[DO THIS]
Pick out each line of the records that contains the word "text", and copy those lines. Match case.

Records on where items appear:
###

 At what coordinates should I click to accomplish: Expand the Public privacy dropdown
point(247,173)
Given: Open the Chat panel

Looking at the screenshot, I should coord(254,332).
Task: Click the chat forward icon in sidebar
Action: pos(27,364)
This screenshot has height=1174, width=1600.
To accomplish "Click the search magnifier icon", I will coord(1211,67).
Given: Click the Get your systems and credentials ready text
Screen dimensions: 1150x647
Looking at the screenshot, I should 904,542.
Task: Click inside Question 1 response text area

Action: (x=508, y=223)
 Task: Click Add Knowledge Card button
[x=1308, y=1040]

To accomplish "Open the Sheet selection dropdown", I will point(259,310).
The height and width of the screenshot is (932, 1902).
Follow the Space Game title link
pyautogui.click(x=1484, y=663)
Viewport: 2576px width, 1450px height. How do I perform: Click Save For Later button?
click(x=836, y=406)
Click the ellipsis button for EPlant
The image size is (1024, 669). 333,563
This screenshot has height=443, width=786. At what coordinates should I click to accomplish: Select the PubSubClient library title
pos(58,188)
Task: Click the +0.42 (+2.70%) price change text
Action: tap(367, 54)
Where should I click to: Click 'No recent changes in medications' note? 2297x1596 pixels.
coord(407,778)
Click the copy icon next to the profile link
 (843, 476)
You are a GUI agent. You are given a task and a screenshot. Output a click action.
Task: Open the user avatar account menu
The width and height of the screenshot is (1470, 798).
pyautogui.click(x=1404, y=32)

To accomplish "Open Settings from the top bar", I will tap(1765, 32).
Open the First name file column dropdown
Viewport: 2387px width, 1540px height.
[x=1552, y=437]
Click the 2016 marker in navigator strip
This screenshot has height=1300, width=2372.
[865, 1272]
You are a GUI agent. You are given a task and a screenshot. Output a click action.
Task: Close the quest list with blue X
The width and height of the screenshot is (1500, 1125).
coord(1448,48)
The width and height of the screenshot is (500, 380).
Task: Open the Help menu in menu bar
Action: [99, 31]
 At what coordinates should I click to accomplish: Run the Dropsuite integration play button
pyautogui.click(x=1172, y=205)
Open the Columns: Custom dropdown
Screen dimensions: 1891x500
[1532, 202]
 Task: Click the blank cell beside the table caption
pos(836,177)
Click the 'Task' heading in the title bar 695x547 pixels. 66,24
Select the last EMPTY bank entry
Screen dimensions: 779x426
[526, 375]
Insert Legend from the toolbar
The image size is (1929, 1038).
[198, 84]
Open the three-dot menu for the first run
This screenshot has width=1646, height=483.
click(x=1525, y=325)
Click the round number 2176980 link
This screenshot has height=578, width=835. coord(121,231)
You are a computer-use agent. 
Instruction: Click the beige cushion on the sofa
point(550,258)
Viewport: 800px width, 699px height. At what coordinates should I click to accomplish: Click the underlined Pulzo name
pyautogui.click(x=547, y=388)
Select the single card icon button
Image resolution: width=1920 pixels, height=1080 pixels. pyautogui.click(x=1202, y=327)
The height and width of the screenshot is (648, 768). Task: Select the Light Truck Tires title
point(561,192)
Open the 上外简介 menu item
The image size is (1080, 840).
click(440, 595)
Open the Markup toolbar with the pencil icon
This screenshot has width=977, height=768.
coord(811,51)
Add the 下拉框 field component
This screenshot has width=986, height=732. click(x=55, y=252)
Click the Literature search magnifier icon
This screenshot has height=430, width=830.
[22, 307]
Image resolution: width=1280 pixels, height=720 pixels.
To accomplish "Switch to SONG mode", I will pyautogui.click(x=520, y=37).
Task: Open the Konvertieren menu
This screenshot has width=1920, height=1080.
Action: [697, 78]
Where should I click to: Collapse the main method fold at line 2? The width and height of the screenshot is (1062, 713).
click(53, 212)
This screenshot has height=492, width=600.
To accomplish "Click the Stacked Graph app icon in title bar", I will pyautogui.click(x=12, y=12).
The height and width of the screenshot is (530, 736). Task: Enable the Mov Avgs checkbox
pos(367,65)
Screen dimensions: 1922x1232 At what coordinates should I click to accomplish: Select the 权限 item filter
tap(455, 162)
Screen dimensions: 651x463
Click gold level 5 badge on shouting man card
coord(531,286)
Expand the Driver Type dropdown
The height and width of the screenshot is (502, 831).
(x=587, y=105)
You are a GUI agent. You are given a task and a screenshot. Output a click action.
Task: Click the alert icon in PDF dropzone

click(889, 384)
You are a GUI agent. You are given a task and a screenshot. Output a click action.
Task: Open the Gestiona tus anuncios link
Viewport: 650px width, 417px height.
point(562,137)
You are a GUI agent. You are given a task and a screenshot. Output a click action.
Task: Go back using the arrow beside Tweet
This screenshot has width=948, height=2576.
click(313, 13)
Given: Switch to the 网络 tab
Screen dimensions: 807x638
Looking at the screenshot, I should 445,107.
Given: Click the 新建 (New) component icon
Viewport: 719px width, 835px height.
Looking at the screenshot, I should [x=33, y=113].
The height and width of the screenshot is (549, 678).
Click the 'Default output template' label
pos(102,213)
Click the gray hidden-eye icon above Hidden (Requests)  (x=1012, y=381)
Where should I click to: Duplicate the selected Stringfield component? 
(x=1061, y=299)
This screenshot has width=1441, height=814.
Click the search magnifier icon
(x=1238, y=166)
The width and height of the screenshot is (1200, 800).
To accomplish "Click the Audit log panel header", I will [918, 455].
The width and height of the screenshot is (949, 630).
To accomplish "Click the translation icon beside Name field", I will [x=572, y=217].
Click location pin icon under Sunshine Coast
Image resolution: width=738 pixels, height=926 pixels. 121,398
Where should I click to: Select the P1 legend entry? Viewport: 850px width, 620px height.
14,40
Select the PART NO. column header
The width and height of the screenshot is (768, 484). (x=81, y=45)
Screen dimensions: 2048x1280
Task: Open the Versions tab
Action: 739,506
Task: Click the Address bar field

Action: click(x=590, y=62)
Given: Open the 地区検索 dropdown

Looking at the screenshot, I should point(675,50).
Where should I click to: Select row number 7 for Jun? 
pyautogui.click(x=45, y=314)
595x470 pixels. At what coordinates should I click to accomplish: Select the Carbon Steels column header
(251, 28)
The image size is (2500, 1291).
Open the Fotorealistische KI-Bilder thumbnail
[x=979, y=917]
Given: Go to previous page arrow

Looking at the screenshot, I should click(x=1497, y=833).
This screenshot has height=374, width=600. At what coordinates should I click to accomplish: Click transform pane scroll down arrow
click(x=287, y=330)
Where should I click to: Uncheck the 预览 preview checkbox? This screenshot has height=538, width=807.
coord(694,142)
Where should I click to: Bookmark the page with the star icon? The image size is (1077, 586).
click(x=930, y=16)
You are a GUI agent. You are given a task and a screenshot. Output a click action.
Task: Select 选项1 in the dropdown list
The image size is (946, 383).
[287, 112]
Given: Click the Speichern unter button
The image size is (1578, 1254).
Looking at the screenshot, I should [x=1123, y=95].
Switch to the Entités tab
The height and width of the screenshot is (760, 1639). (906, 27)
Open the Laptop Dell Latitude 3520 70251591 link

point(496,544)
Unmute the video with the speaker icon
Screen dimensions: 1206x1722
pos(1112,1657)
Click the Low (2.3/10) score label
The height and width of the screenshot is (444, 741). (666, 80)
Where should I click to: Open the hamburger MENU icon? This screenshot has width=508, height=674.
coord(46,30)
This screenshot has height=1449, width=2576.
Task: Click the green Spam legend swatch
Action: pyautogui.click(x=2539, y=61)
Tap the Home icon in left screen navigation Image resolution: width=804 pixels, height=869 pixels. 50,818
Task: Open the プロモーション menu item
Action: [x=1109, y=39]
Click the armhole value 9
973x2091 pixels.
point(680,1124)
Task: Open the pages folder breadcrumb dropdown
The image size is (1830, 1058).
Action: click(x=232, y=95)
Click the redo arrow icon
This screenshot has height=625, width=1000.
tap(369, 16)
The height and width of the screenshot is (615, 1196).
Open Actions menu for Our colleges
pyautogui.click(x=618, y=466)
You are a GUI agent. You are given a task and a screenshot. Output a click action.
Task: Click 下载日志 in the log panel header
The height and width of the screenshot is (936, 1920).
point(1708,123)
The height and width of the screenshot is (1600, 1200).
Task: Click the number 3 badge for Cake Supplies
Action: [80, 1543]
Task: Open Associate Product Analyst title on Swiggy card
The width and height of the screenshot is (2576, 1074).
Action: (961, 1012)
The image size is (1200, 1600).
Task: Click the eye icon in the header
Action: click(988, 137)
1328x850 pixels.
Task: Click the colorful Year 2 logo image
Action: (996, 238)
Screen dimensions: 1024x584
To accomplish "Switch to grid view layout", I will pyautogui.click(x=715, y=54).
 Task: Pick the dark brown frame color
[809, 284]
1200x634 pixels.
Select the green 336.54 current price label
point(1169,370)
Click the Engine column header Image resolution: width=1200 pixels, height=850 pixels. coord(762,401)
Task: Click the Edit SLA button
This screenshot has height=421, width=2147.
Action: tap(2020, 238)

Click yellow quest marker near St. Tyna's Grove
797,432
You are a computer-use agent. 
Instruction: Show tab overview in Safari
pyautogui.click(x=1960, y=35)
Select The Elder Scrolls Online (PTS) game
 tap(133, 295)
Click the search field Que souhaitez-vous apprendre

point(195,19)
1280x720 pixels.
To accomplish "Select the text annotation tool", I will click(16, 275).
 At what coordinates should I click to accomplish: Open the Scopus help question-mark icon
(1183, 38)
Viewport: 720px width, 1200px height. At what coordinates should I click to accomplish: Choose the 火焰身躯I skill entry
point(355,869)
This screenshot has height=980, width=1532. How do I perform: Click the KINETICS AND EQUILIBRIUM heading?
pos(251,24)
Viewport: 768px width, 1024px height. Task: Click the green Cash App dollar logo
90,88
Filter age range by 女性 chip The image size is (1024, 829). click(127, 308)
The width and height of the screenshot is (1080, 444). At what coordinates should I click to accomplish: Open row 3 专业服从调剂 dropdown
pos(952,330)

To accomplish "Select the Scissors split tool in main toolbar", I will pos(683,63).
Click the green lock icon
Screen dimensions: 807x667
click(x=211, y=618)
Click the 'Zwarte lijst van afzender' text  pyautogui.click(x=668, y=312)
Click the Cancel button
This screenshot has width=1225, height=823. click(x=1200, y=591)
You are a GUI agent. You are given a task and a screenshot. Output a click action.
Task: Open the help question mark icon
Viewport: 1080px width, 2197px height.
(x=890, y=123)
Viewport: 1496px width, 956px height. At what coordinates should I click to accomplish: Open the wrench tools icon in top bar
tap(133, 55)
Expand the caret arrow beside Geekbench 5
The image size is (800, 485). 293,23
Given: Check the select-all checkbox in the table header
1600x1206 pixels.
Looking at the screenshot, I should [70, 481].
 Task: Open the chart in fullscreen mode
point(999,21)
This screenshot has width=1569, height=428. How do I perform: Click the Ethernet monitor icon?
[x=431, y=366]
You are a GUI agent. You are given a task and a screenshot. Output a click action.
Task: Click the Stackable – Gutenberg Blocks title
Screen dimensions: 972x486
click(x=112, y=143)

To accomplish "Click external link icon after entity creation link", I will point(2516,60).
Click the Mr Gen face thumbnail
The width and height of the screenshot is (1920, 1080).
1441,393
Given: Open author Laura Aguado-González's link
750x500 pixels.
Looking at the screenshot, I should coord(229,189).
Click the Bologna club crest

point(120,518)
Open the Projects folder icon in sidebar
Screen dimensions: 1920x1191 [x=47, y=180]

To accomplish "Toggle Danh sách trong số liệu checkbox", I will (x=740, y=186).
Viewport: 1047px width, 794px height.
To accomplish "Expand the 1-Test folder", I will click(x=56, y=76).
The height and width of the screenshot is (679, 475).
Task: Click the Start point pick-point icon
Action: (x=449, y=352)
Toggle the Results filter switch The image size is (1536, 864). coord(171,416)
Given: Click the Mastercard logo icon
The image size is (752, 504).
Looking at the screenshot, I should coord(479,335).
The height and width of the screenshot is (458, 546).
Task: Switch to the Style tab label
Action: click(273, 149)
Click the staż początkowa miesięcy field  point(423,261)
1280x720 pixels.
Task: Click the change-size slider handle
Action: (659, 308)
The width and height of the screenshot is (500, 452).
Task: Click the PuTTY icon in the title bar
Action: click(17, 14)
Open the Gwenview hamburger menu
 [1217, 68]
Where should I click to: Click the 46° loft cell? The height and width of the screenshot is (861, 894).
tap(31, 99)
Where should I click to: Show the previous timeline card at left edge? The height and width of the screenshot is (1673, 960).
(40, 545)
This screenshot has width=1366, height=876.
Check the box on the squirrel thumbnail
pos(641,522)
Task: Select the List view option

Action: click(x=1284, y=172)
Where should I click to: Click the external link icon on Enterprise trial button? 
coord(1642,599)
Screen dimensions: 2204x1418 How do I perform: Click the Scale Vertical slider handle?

###

[ANSWER FOR THIS EXERCISE]
Given: Click the Get your systems and credentials ready text
Task: Click inside Question 1 response text area
Task: Click the +0.42 (+2.70%) price change text
To accomplish "Select the text annotation tool", I will click(16, 275).
Click the 'Zwarte lijst van afzender' text  pyautogui.click(x=668, y=312)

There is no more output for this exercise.